- [AIM OF THE EXERCISE] In the discussion of LaTeX alternatives, which commercial technical publication tool is called the only one left standing?

- [SUPPLIED TEXT]

[start]

Some of TeX's ideas have been incorporated into Adobe's Indesign (for example), and those typesetting engines too have some innovative ideas, but TeX still remains superior. [Note: Knuth didn't intend TeX to be the standard forever, only "for the next 100 years or so" until something better comes along. For all we know, one might.]

There are TeX-based alternatives to LaTeX, such as ConTeXt and LuaTeX. It is possible that there are tasks for which they are better suited.

To answer your other objections: Although LaTeX has possibly introduced more complexity than is necessary, the TeX part of the learning is unavoidable -- if you want to create beautiful books there are some things you have to know, no matter what. And it is not hard to control position of images; TeX was designed to give you control over every point on the page, but to exercise that control you may have to go beyond the simple constructs (although I've never had to...) And if you use a good editor or macros, you won't have to type too much \begin{itemize} ... \end{itemize}; that's just a lame complaint :P


The short answer is 'No' as LaTeX is the incumbent and quite good at its job. It's also free, so there is relatively little commercial incentive to attempt to replace it. In fact, TeX is sufficiently good at technical publishing that the commercial market for technical publishing tools is rather squeezed between TeX at the 'geek' end and word at the 'great unwashed' end.

The longer answer is 'There are alternatives'. LaTeX and other packages suffer heavily from leaky abstraction issues and often require technical intervention to get what you want out of it. This puts you in the business of understanding how it works behind the scenes, which is actually fairly technical. Thus, you can only really use it for non-casual applications if you have access to someone with that level of technical skill. Writing a report or book is fine. Building a single-source technical documentation workflow with LaTeX is quite a different proposition - you will need access to someone with a technical skill base.

Alternatives to LaTeX

  • Commercial technical publication tools. There is really only one left standing: Framemaker. This is a mature product but somewhat stagnant. However, it does have an open document and segment interchange format called MIF, a comprehensive API and extensive support for structured documentation. It's quite widely used in aerospace circles (for example) where reference documents for aircraft run to tens of thousands of pages. Additionally, there are several also-rans in this space: Ventura Publisher, Arbortext (which is based on a TeX derived back-end IIRC), and Interleaf, which is now known as Quicksilver.

[end]

- [DATASET EXTRACT]
[start]

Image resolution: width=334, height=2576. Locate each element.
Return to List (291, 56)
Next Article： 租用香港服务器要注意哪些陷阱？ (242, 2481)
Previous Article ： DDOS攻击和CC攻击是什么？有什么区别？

[end]

- [OUTPUT] Framemaker